Raja Don Lorenso pernah memerintah kerajaan larantuka pada tahun 1887 sampai 1910. Bangunan ini pernah dilakukan dua kali renovasi. Bangunan pertama berada di dekat taman doa. Kemudian bangunan tersebut sempat dibom oleh tentara Jepang.
Pada tahun 1937, bangunan tersebut dibangun kembali di tempat yang sekarang istana ini berdiri. Kemudian pada tahun 1992, daerah tersebut sempat diguncang gempa sehingga membuat beberapa bagian istana hancur.
Alhasil, istana kembali dilakukan renovasi. Bagian atap istana semula terbuat dari genteng kemudian diganti menjadi seng. Pada bagian kayu, lantai, pintu dan juga kaca masih tetap asli seperti bangunan dulunya. Tidak terlalu terlihat perubahan yang berarti pada bangunan.
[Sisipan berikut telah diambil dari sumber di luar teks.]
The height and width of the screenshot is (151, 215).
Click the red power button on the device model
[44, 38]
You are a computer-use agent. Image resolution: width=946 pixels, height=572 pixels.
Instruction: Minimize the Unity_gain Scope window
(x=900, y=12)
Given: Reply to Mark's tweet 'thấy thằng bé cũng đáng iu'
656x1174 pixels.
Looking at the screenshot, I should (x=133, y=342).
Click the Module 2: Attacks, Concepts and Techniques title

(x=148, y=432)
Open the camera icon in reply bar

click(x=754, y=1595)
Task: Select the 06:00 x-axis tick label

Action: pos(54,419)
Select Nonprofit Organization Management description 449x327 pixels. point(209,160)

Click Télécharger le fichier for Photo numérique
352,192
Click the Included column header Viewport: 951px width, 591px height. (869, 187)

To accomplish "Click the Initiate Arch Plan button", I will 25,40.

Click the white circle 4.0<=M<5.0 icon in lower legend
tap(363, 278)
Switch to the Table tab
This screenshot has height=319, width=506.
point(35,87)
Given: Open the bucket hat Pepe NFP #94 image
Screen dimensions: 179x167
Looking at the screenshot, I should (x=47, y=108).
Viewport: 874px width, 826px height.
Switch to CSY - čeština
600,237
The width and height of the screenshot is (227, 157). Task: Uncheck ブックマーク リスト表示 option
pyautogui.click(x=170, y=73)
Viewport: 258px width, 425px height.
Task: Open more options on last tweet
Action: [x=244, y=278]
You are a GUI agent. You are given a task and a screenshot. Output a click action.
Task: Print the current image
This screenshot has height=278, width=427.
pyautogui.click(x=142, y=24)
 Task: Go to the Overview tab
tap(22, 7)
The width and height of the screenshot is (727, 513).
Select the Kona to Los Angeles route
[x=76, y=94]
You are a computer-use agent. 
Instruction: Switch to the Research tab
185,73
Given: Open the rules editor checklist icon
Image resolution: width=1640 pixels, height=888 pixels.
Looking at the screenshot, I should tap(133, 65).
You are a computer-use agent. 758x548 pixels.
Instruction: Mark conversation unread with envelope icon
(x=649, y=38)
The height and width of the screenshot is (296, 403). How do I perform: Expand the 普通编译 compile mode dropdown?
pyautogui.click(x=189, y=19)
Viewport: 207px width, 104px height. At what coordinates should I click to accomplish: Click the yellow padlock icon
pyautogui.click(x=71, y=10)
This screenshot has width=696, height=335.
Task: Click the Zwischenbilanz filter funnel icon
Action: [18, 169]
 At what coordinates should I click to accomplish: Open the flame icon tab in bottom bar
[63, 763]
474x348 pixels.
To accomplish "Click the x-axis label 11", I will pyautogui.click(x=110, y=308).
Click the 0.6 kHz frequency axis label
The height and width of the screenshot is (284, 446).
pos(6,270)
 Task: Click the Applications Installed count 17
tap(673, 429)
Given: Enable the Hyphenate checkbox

Di dalam istana terdapat 4 buah kamar tidur, ruang tengah, ruang keluarga dan ruang tamu. Pada bagian ruang tamu terdapat sofa berwarna hijau, kuris jati dan kursi yang terbuat dari rotan. Kemudian pada bagian ruang keluarga terdapat sebuah poster yakni poster permaisuri raja yang bernama Mama Dona.
Sementara itu pada bagian lantai menggunakan keramik yang berwarna buram. Terdapat pula lemari di bagian ruang keluarga. Lemari ini berisi cangkir dan piring keramik yang dulunya digunakan para raja. Pada bagian ruang keluarga terdapat pula karpet tebal yang membentang cukup panjang.
Selain itu, pada bagian depan istana juga terdapat sebuah meriam yang terpajang. Meriam tersebut berjumlah 4 buah. Di mana 2 buah meriam berukuran besar dan 2 lainnya berukuran kecil. Tak jauh dari lokasi meriam terdapat sebuah sumur tua.
Tidka jauh dari lokasi istana kerajaan Larantuka terdapat pula sebuah altar. Biasanya altar ini digunakan untuk menyimpan sesajian yang biasa digunakan dalam upacara adat. Altar ini terbuat dari meja batu yang berbentuk ceper.
Dengan panjang kurang lebih satu meter dan lebarnya 40 cm. Altar juga ditopang dengan 3 batuan yang berbentuk pipih. Altar ini dinamakan dengan nuba karena dulunya memiliki panjang yang mencapai 20 meter.
2. Ritual Kerajaan
Peninggalan kerajaan tidak hanya berupa benda atau bangunan saja melainkan juga ritual atau tradisi. Hal inilah yang terjadi pada kerajaan Larantuka. Dari dulu, kerajaan ini sangat terkenal dengan berbagai macam ritualnya. Bahkan hingga kini ritual tersebut masih tetap dipakai.
Seperti ritual yang biasa dilakukan saat meminta keselamatan. Pada waktu tertentu, penduduk desa akan mengadakan upacara persembahan hewan ternak. Dalam upacara tersebut, mereka akan meminta kepada Tuhan agar diberikan perlindungan dan dijaga keselamatannya.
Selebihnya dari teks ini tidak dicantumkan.